In order to combat the impact on economy due the pandemic induced lock down, the Government of India and the Reserve Bank of India announced an economic package. A sizable section of the economic package announced by the government and the central bank is targeted to provide more liquidity and credit in the economy. The first set of such policies was announced by RBI in March 28th and then again around mid April. Government of India announced such measures in mid May. Many economists believe that with lack in demand in the economy, there might not be a higher credit off take even after those measures. Let us examine what has been the scenario in terms of credit growth.
The sectoral credit growth rate showed either a marginal decline or remained same in the month of May, 2020 as compared to the growth rate of April, 2020. The decline has been severe for personal loan segment. The personal loan growth is a reflection of demand in the economy and a decline in this reflects lack of demand in the economy.
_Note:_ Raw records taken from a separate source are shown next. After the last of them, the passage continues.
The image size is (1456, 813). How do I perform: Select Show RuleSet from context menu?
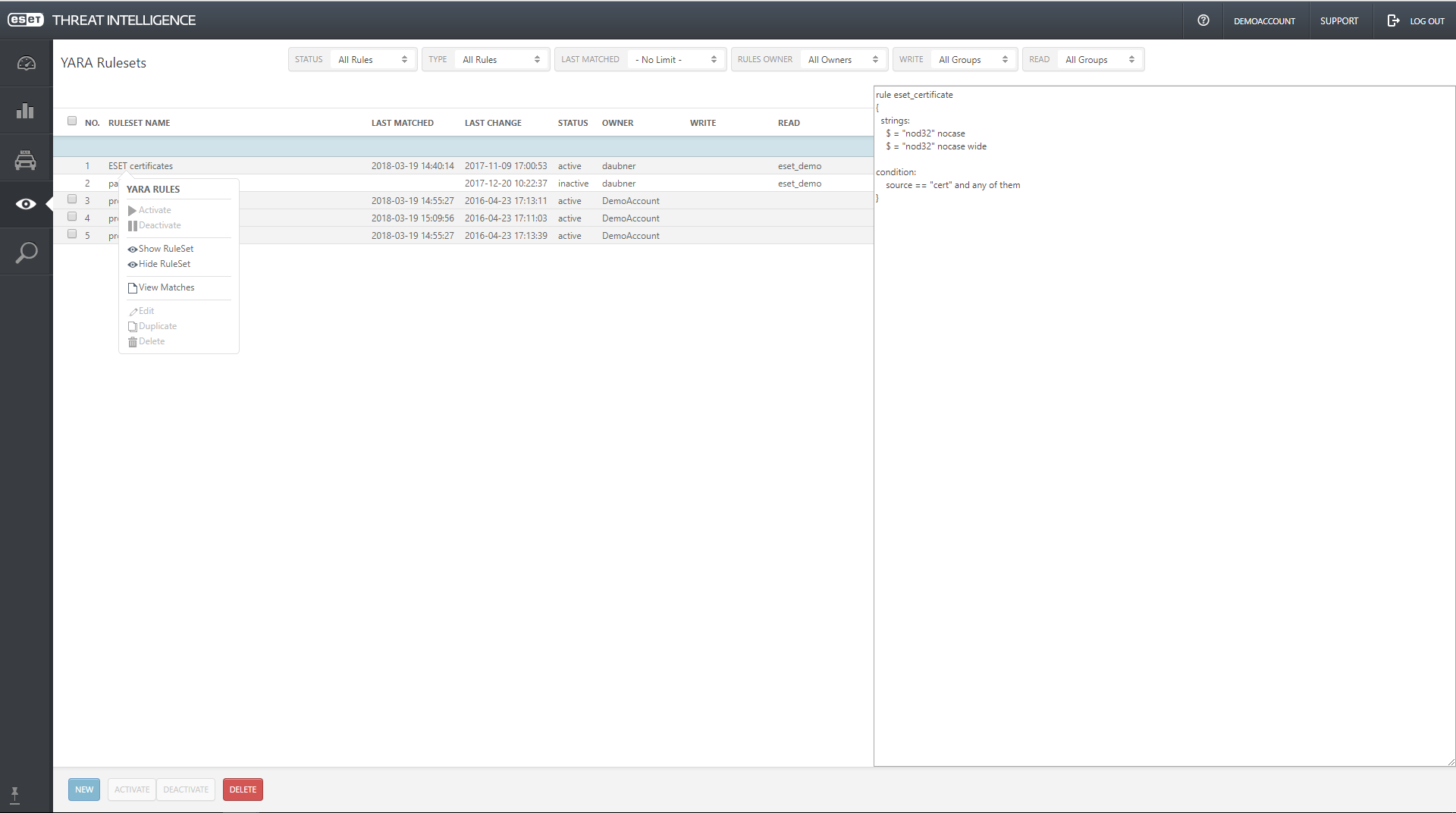click(165, 249)
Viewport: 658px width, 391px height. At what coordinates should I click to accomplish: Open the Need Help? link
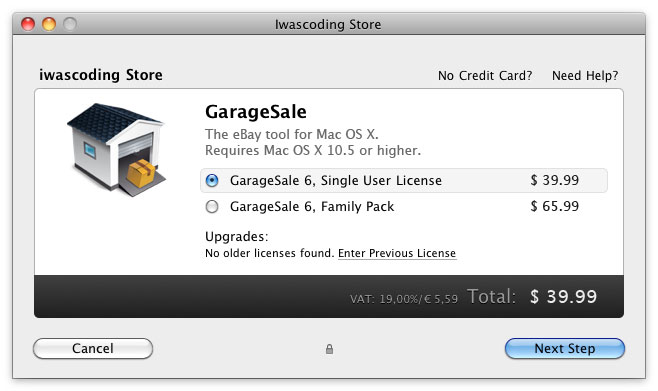[585, 76]
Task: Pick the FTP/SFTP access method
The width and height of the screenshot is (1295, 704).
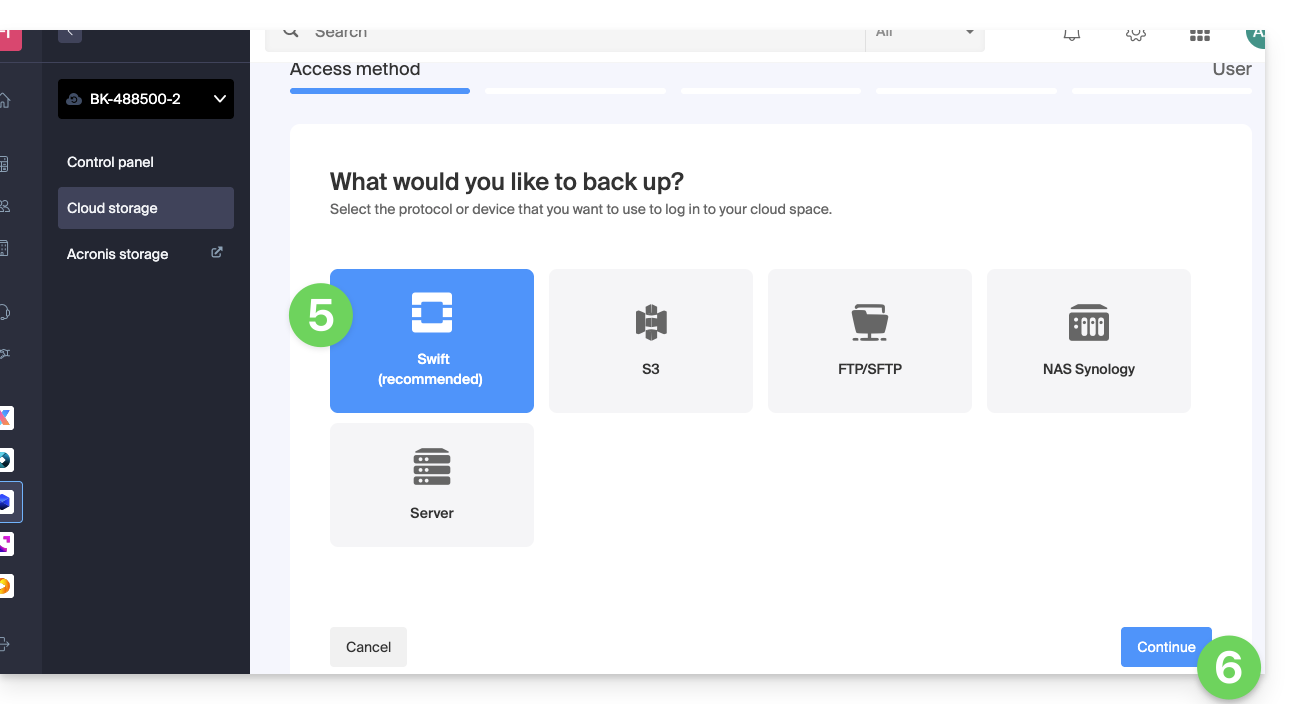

However within the retail loan sector, there has been a surge in auto loan. There has been a considerable decline in all other type of retail loans.
A host of credit measures were taken focusing on the small and medium enterprises. It needs to be noted here that both the micro and medium industrial sector which actually is a source of employment for vast majority witnessed a decline in credit growth. Only the large industrial segment witnessed a positive growth.
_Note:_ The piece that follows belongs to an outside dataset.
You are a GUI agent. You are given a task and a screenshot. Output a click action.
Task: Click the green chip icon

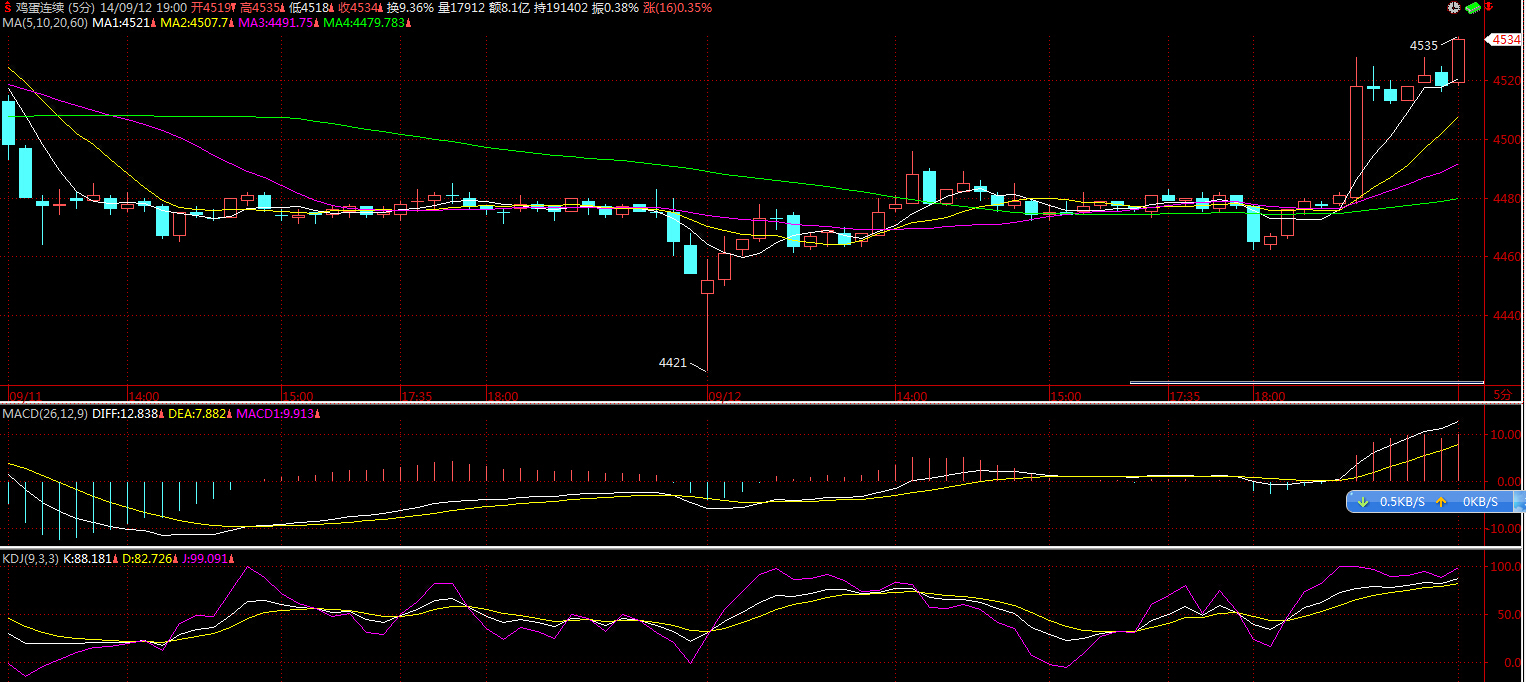click(x=1472, y=8)
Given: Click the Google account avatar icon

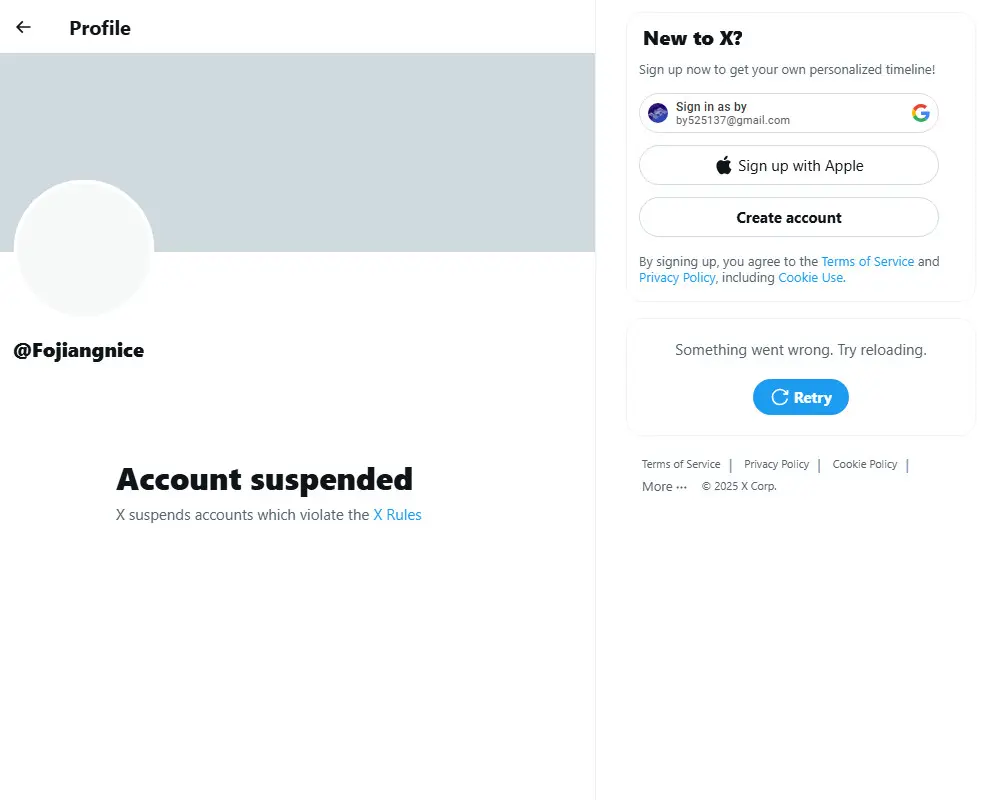Looking at the screenshot, I should coord(658,113).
The decline in credit growth for small and micro industry segment has been more severe in May as compared to April. The medium and large industries have a higher growth in May as compared to April. So the small and micro industry sector which is one of the most people intensive sectors does not show a credit uptake at least till May. During mid of May, a host of credit schemes targeting this sector has been announced by the government. It remains to be seen how this will impact in the month of June.
CAR and TWO WHEELER SALES
Month of June has seen a significant growth in both car and two wheeler sales as compared to the previous month. This is a reflection of the fact that there has been significant surge in economic activity after unlock 1 starting from June, 1st. However the sales numbers of both cars and two wheeler has been significantly lower when compared to the same month previous year. So while there is signs of recovery in the month of June as compared to the previous two months, it is still much lesser than the pre-corona level. It needs to be noted here that both the car sales and two wheeler sales declined in previous financial year as compared to the earlier years. This year it shows further decline.
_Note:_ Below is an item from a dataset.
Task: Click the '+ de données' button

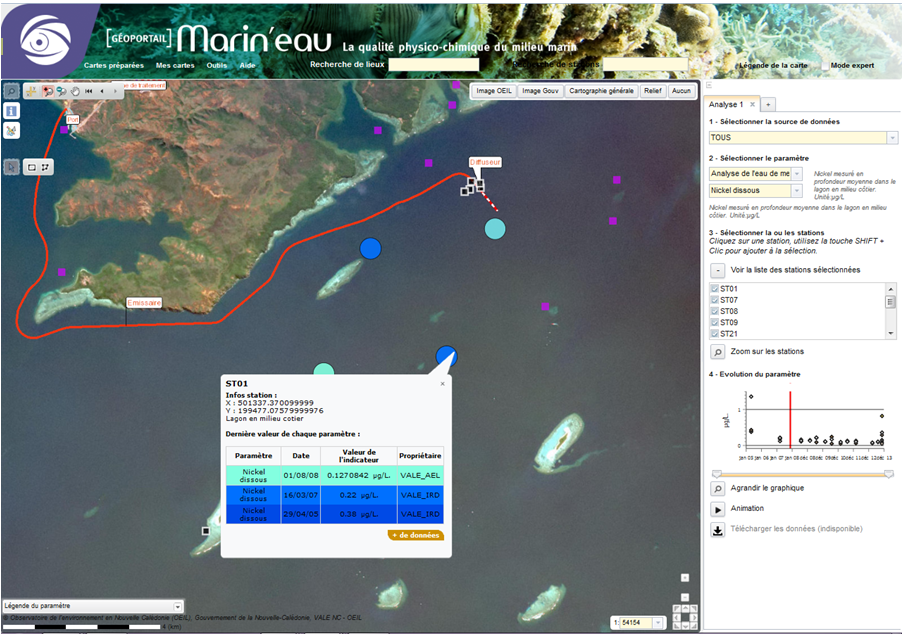Action: (415, 535)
The IIP figures and the credit growth numbers suggest slump in the manufacturing sector and small and micro enterprises. Both these sectors are people intensive sectors and can have severe impact on unemployment levels. However agriculture sector has been functioning. Moreover additional budget has been allocated to MGNREGA for ensuring more employment, Let us see what has been the impact of unemployment trends.
The unemployment rates had seen a record increase in the month of April and May. However with the unlock 1 starting from June, 1st, there has been a significant decline in unemployment rate in the month of June, 2020. However the unemployment rates of June still remain higher when compared with the unemployment rates for the same month in 2019.
It needs to be noted here that the unemployment levels in the pre-corona level has itself been in the higher side. The overall unemployment rate which stood at 2.3% in 2011-12 showed a record increase to 6.1% in 2017-18, highest in 45 years. This showed a marginal decline to 5.8% in 2018-19. So overall the unemployment rate which has been in a higher side sees a further growth given this pandemic.